» **How to complete this task**:
For the entries below, how many lines include the word "click"? Give the figure and nothing more.

» **Extracted records**:
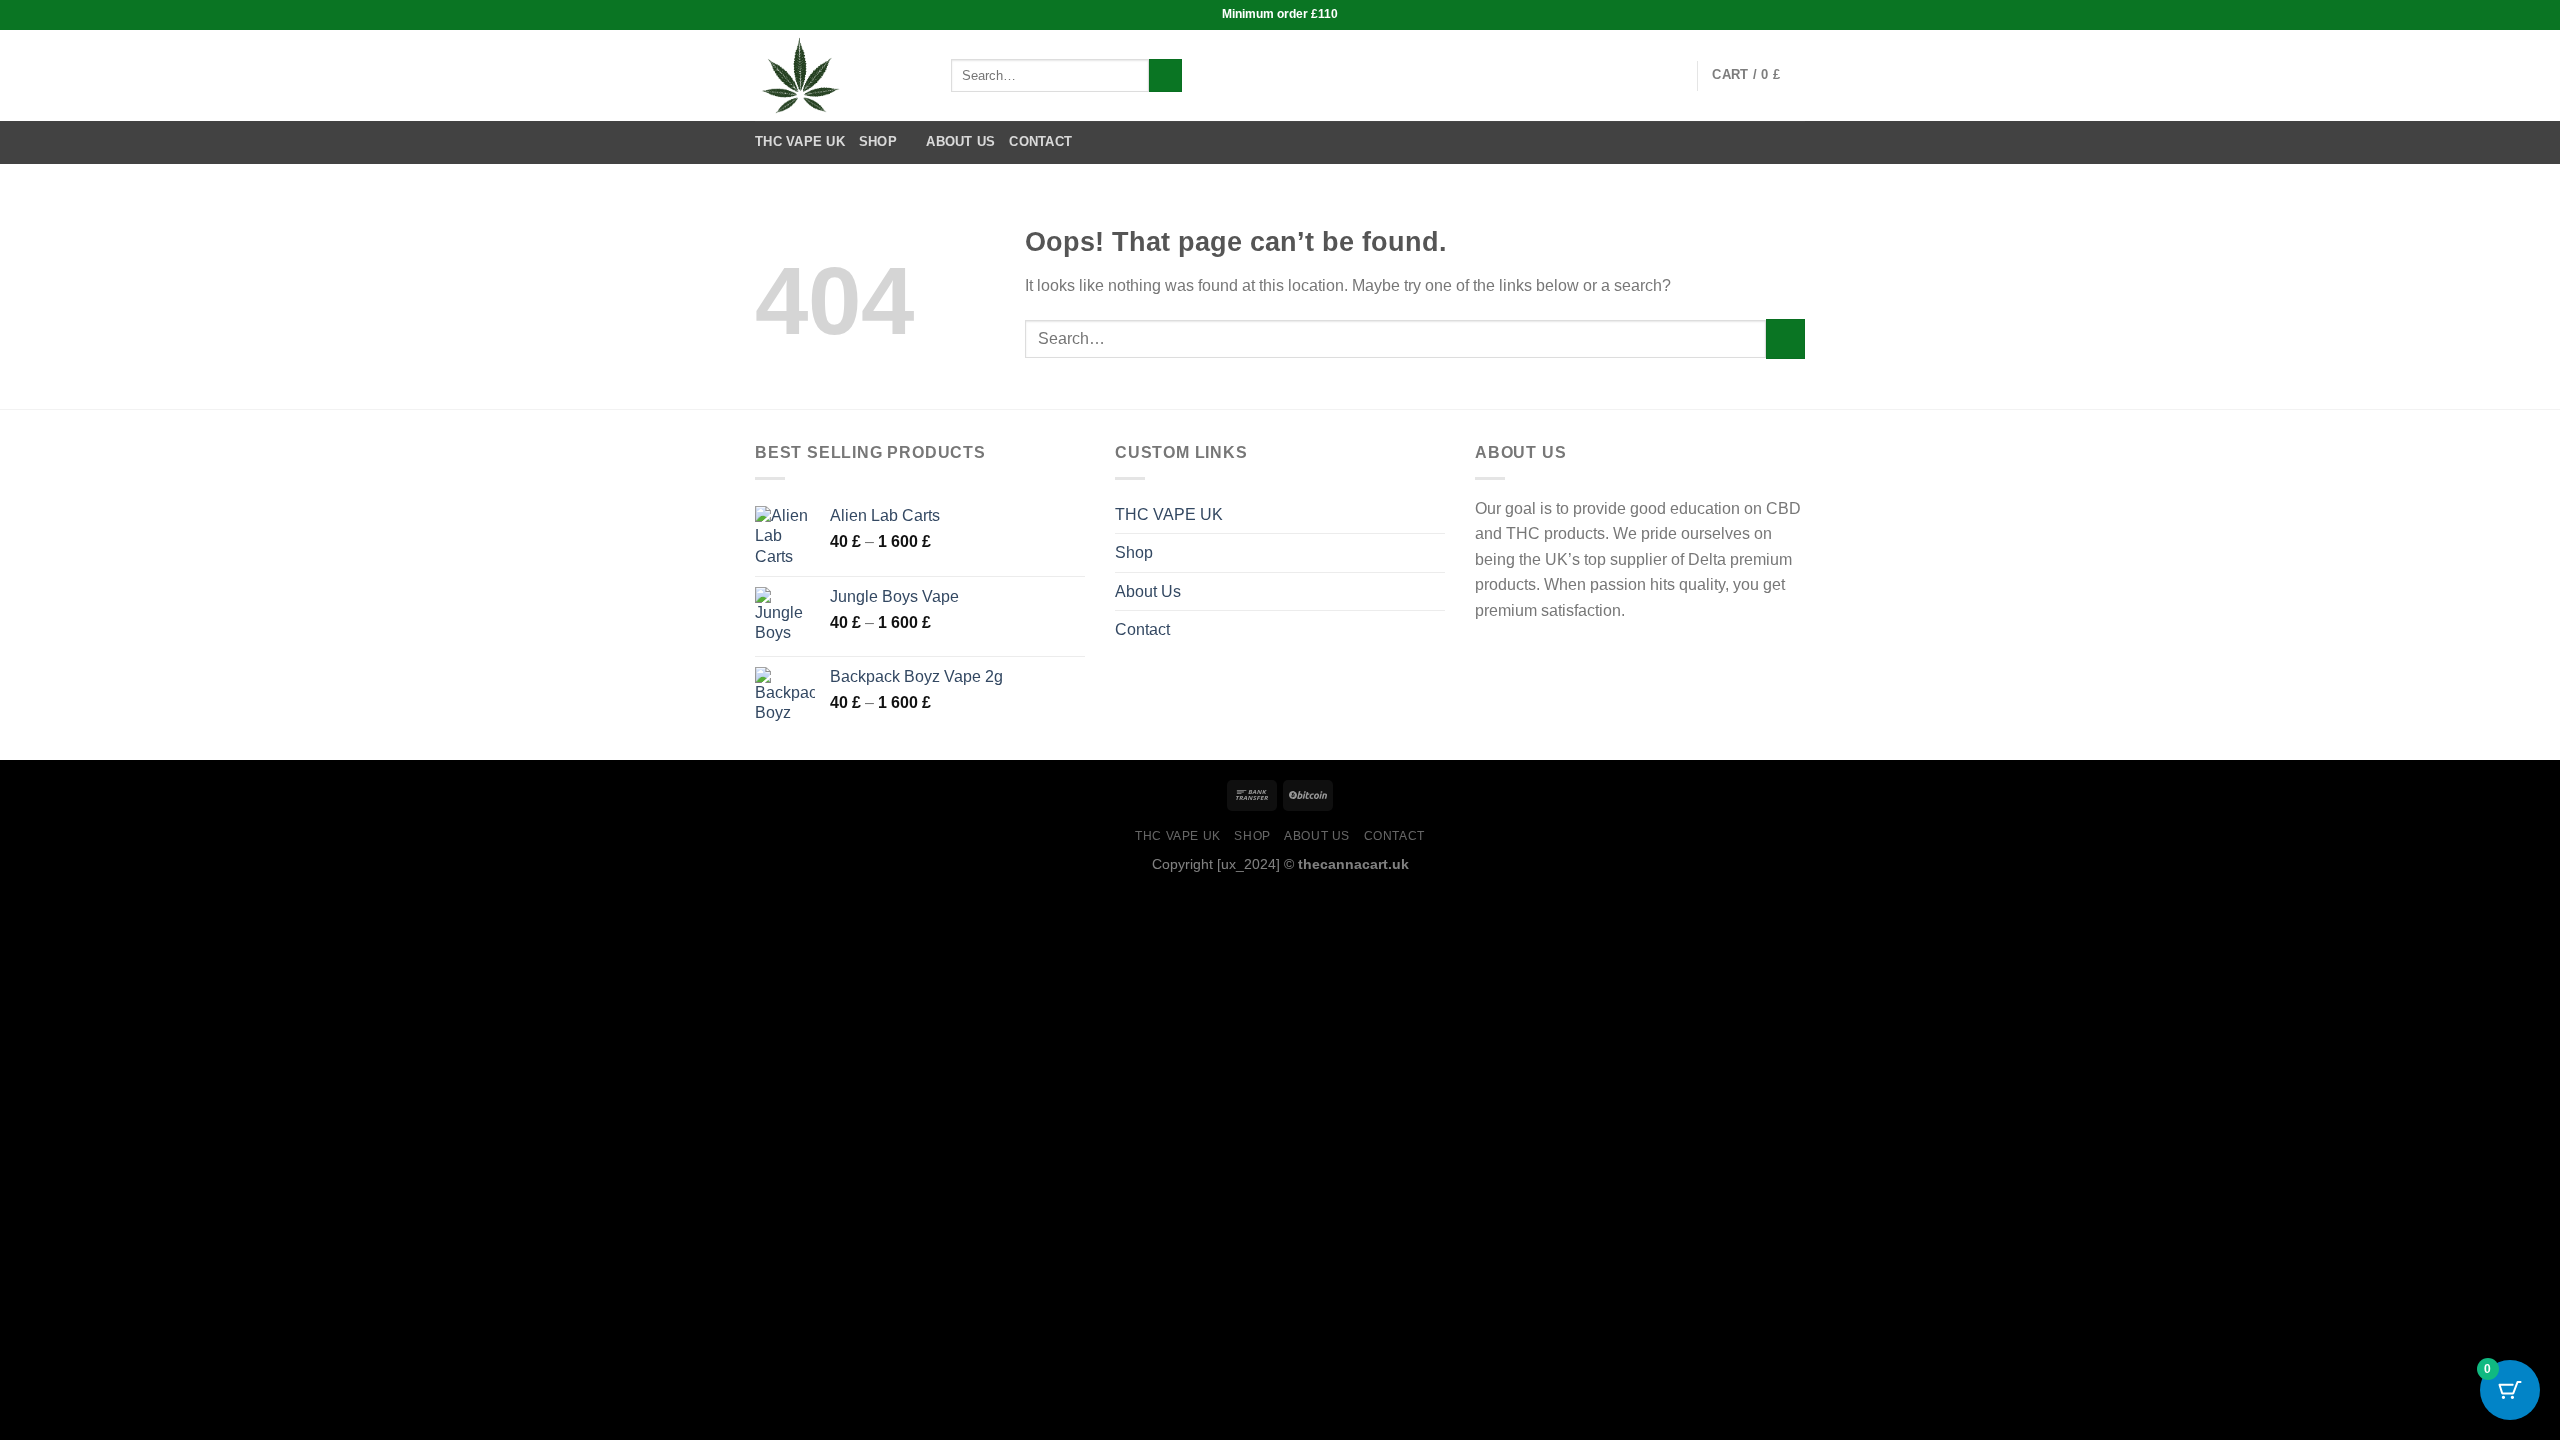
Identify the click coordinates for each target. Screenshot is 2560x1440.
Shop (878, 141)
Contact (1040, 141)
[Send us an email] (1669, 75)
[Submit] (1165, 76)
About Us (960, 141)
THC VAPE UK (800, 141)
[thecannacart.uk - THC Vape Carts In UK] (838, 75)
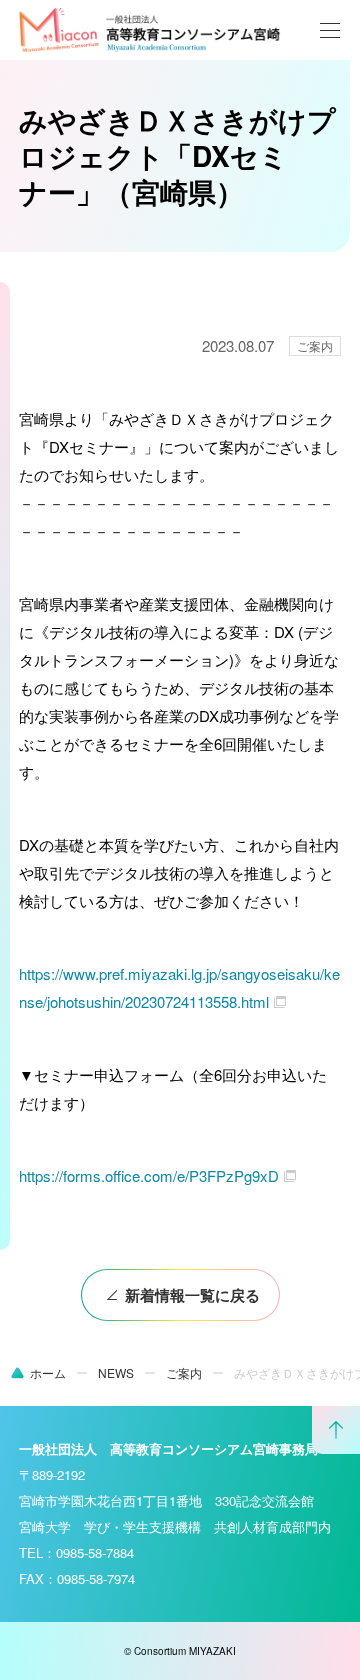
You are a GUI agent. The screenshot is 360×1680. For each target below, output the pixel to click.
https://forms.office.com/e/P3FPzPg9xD (149, 1175)
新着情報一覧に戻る (192, 1295)
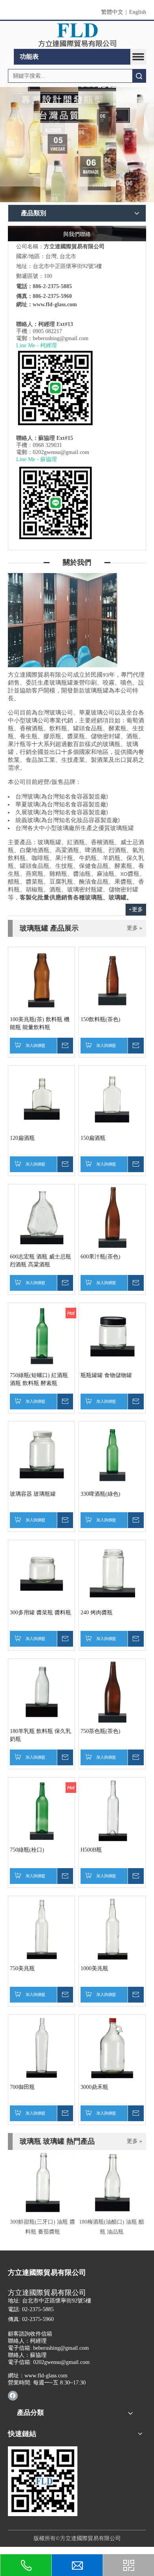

» **Task output**:
2